▶ _Records supplied_

□ □ □ □ □

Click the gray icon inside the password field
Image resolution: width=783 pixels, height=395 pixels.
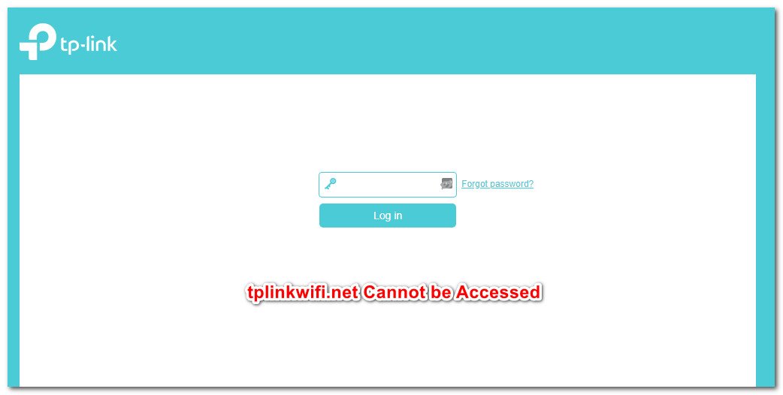click(446, 183)
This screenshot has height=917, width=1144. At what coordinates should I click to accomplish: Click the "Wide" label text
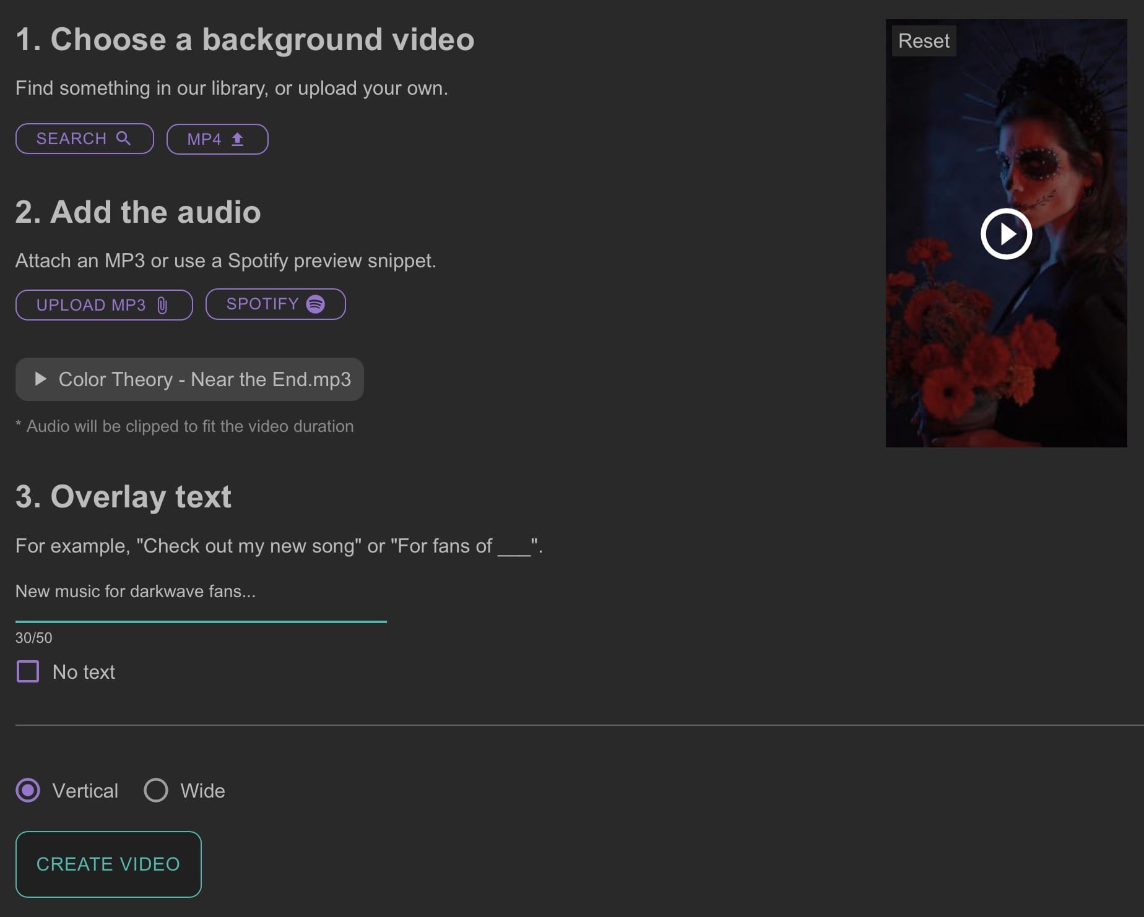pyautogui.click(x=202, y=791)
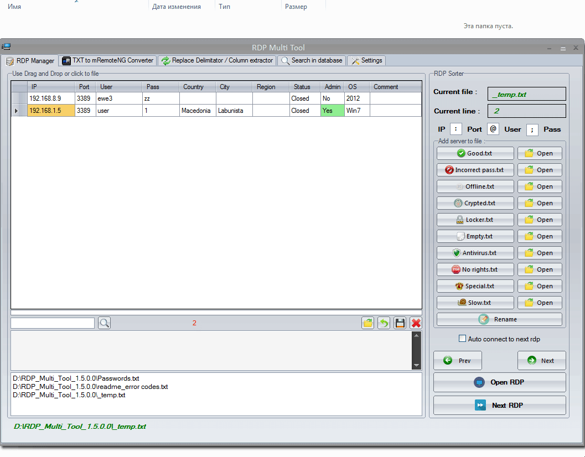
Task: Add server to Good.txt
Action: [475, 153]
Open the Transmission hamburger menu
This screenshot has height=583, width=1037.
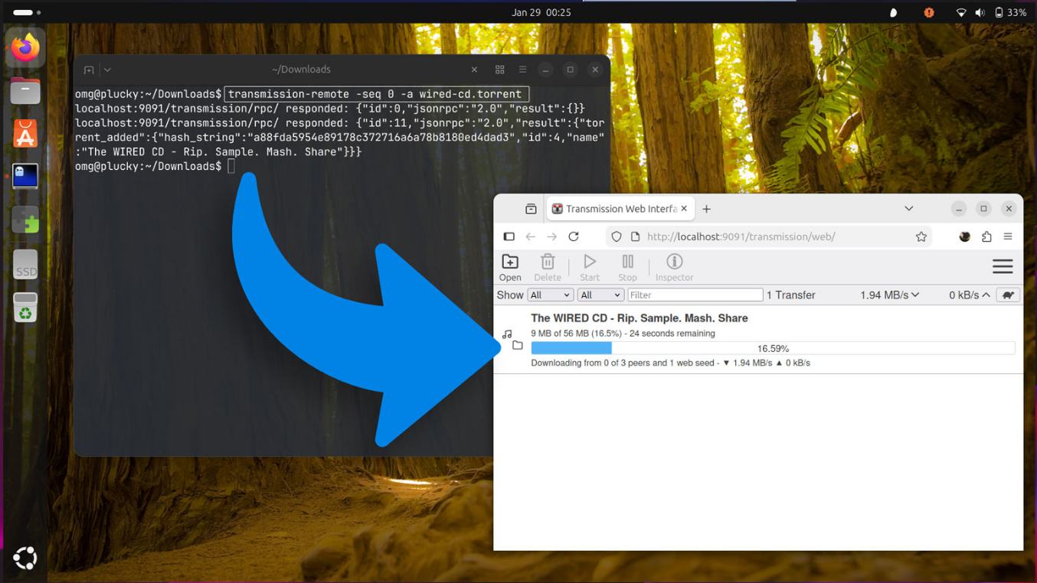(1003, 266)
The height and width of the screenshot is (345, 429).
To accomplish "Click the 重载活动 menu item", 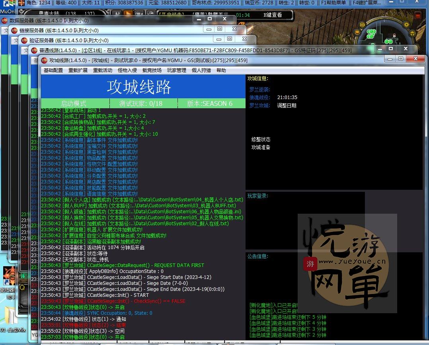I will (x=103, y=70).
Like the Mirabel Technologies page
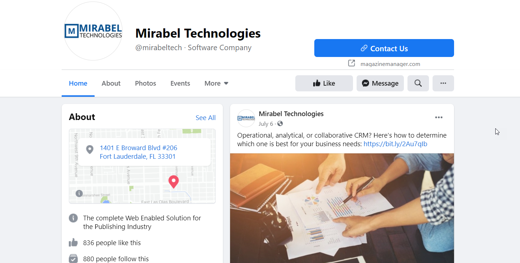 (324, 83)
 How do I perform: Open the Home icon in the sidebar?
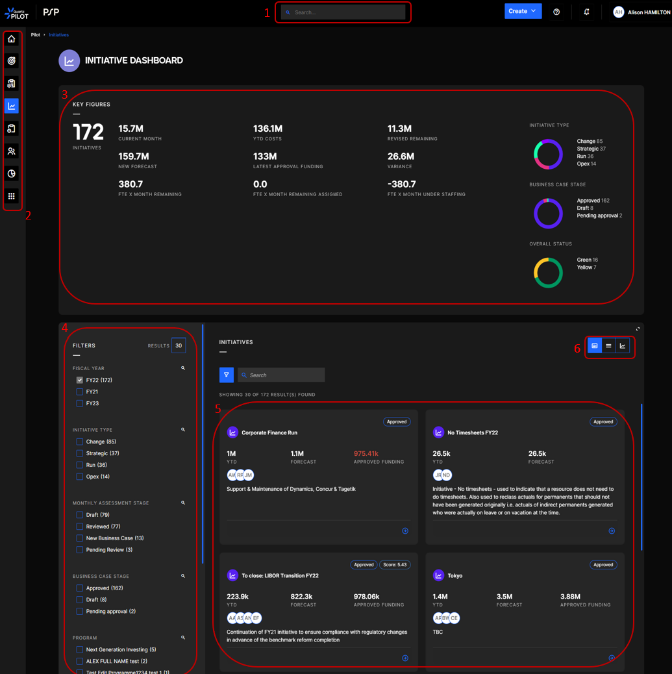tap(12, 39)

□ □ □ □ □

▶ _Task_
Return nothing but the lines running from the start of the data to the line with "The height and", please, both ends included and no pictures.

▶ _Exercise answer_
Click the gray icon inside the password field
Image resolution: width=783 pixels, height=395 pixels.
click(446, 183)
This screenshot has height=917, width=1144. At what coordinates should I click to accomplish: Click the "Wide" label text
pyautogui.click(x=202, y=791)
Task: Add server to Good.txt
Action: [475, 153]
Open the Transmission hamburger menu
This screenshot has height=583, width=1037.
(1003, 266)
The height and width of the screenshot is (345, 429).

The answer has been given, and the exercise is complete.